Kota Bangun adalah salah satu pusat keramaian di alur Sungai Mahakam. Jika ditempuh jalan darat, masih butuh waktu dua jam lagi dari Kota Bangun untuk sampai di Kota Tenggarong, ibu kota Kabupaten Kutai Kartanegara. Sementara dari Desa Enggelam, butuh waktu nyaris setengah hari dengan sepeda motor menuju Kota Bangun.

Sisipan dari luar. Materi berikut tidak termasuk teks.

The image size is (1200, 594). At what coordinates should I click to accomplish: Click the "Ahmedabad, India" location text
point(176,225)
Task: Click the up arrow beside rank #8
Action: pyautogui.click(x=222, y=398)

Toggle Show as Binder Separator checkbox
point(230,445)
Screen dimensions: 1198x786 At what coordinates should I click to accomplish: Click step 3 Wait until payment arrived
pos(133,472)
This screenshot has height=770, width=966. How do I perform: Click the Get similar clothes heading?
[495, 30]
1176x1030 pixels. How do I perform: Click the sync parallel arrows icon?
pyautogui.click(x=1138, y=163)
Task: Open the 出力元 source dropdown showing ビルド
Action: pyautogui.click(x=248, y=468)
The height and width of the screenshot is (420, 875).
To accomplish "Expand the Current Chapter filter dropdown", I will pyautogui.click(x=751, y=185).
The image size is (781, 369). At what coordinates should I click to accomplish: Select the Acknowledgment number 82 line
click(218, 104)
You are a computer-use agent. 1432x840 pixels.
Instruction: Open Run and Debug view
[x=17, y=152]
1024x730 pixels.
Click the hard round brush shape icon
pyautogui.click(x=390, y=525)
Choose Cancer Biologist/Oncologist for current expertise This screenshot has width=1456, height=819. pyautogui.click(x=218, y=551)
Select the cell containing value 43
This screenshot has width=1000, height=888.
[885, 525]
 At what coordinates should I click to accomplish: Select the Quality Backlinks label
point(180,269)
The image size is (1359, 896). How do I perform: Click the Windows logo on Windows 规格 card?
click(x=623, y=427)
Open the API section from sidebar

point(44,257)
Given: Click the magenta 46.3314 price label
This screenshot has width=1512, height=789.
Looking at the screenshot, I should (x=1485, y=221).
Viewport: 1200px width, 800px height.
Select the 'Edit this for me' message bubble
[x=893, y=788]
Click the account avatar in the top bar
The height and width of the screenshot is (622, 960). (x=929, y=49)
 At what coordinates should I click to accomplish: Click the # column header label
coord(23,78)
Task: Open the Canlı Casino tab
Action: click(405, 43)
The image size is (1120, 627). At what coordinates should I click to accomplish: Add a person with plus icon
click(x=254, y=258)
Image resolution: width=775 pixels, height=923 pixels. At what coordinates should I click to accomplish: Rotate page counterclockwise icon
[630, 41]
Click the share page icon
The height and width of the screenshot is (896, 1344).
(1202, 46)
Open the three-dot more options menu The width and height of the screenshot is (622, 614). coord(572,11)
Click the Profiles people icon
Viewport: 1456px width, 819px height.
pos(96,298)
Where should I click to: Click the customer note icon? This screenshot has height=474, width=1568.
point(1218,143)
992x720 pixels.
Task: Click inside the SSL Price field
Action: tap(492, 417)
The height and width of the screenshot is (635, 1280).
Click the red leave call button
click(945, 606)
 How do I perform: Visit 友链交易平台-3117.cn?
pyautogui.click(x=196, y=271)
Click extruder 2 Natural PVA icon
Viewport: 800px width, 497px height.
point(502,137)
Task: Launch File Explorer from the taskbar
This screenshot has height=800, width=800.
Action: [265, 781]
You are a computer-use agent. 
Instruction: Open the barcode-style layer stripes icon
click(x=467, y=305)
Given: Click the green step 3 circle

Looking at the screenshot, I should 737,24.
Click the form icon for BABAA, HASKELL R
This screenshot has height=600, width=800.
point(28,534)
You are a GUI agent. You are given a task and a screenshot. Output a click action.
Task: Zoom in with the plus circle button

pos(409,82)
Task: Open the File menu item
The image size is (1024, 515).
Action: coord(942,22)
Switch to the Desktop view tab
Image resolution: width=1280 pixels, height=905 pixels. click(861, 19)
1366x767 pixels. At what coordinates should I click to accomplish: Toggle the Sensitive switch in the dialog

Perjalanan mudiknya pun dimulai pada 14 April 2023 saat semua urusan pelayanan kesehatannya dianggap selesai dan ada tenaga kesehatan lainnya yang berjaga selama dia mudik. Karena sepeda motor duluan sampai di Kota Bangun, Wildan sekeluarga beserta barang bawaan menggunakan jalur air.
Wildan harus menyusuri Sungai Enggelam selama dua jam lalu menyeberangi Danau Melintang seluas 11 ribu hektar. Itu pun belum cukup, Wildan dan keluarga juga harus menyeberangi Danau Semayang dengan luas 13 ribu hektar.
“Beristirahat semalam di Kota Bangun lalu lanjut perjalanan ke Kota Balikpapan. Sebab kami pakai kapal fery dari Balikpapan menuju Surabaya,” kata Wildan.
Butuh waktu lebih dari 7 jam untuk sampai ke Kota Balikpapan. Di tempat keluarga di kota penyangga IKN Nusantara itu Wildan beristirahat sambil menunggu jadwal keberangakatan kapal.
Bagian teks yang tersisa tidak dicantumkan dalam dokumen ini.